Former Libertines frontman Peter Doherty and Sheffield Indie rock band Milburn drew the crowds, but headliners, The Kaiser Chiefs were the highlight of the day. Tracks like Every Day I Love You Less and Less, Modern Way, Ruby and I Predict A Riot were bound to be on the cards, but the Leeds band also incorporated some of their new, discotheque material. No Northern festival would be complete without a Game of Thrones joke and a good old chant, which came naturally after frontman Ricky Wilson admitted, “I was born in Keighley, you know.”
"Yorkshire, Yorkshire, Yorkshire!"
It's great when bands support each other, so seeing Jamie Glass from Get Inuit wearing a Marsicans T-shirt was the icing on the cake. Both bands were a credit to the Discovery stage, a place where it has been known for attendees to discover their new favourite bands.
Feeder are no stranger to Bingley Music Live and knew exactly how to win over the crowd.
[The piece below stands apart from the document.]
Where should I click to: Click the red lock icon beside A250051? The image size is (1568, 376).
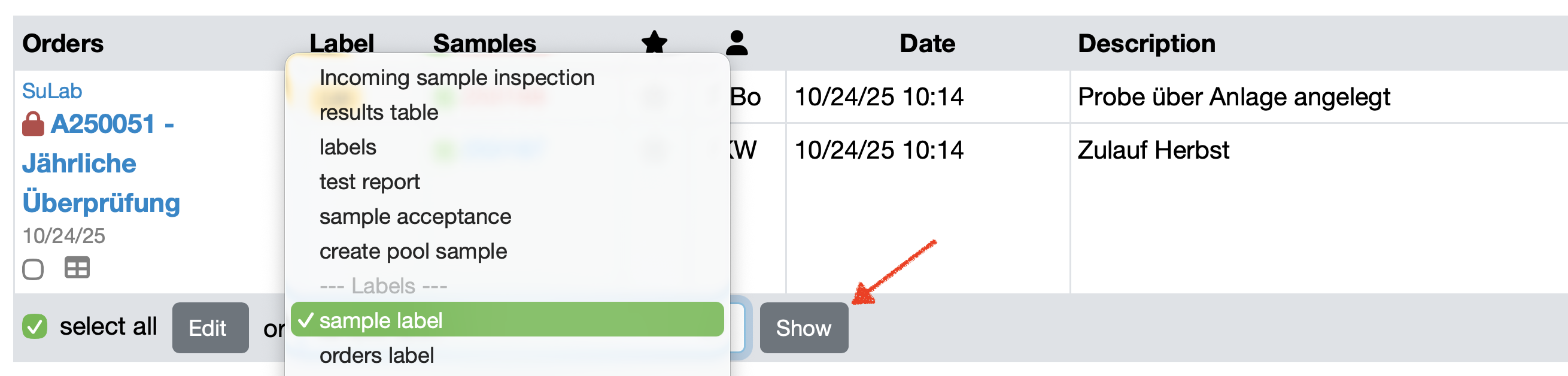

They played quite a lot of unfamiliar tracks and got a few boos when they asked if we would like to hear another new song, but all was forgiven when Buck Rogers sounded. The Welsh rockers performed for 25 minutes longer than they should have, but they started late and after testing the water with the opening riff of Just a Day, how could the organisers kick them off stage?
Closing the festival on Sunday September 3rd were The Wombats, a band who were at the peak of the noughties British indie-rock explosion, hit the stage to announce their 4th studio album, scheduled for release at the end of summer 2017, and celebrate their 10th anniversary. Nothing says celebration like fireworks, and in true Bingley fashion, the headliners went out with a bang.
All in all, it was a fun-filled weekend that rounded off a summer of festivals with class acts that everyone got to see close up, and a spectacular firework show. With the event getting bigger year on year, I can't wait to see what they have in store for 2018.